Meta Vaux Warrick Fuller
American,
(1877–1968)
Meta Vaux Warrick Fuller was an African American female artist who specialized in sculpture. Born in Philadelphia, Pennsylvania in 1877, her career peaked during America’s Gilded Age, a time when more women were trained as artists than ever before. She attended the Pennsylvania Museum School of Industrial Arts in 1897 (now Pennsylvania College of Art) before traveling abroad to study in Paris, France in 1899. Warrick studied at the Académie Colarossi for sculpture and La Ecole des Beaux Arts for drawing. It was during this time that she met Auguste Rodin, who encouraged her to continue the sculptural realism that she loved. This advice invigorated her art. With her new confidence, she exhibited at Samuel Bing’s L’Art Nouveau Gallery in Paris in 1900.
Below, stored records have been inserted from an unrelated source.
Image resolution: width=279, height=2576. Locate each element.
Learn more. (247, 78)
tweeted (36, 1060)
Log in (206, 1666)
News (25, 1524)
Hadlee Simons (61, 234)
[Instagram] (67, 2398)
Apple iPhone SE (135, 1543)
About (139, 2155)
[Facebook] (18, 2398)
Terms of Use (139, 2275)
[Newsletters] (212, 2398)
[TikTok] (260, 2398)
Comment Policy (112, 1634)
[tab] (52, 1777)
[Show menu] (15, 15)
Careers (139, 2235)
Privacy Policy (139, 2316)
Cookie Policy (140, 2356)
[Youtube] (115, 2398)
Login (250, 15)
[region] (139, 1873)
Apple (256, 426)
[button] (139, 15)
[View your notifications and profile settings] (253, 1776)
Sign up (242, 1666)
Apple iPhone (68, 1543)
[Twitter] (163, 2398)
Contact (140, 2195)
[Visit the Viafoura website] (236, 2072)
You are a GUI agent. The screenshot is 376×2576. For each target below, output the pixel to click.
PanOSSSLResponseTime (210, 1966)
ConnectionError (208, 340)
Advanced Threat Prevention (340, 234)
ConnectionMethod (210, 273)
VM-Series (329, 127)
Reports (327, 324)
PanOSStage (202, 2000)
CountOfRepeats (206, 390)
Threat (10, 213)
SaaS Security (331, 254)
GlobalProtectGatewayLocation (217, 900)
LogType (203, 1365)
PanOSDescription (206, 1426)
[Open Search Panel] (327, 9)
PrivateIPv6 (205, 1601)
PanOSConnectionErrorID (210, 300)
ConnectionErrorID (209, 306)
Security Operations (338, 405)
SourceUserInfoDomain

Meta Warrick returned to Philadelphia in 1902. Eleven years after her return she married Dr. Solomon Fuller of Massachusetts. In 1910 she created signature piece, Ethiopia Awakening which in many ways anticipated the Harlem Renaissance two decades later. As the depiction of an ancient black Egyptian coming back to life, this piece exemplifies a determination to shatter Africa’s association with slavery and ignorance. In the time that Fuller created this piece, only Ethiopia of all the African nations had successfully maintained its independence against European imperialists. Fuller created the piece as a historical validation and celebration of Africans and their connection to African Americans.
In a similar vein, Fuller also completed a commemorative plaque in honor of Emperor Menelik II of Abyssinia (Ethiopia) in 1912. In the 1930s and 1940s, Fuller became increasingly active in church work and as a result her sculpture took on a religious theme that manifested itself in her version of the Pieta in 1930. Fuller retired from her work in the 1950s to care for her ailing husband and to recover from her own bout with tuberculosis. In the 1960s she returned to sculpture, creating tributes to the civil rights movement before dying in 1968 at age 90.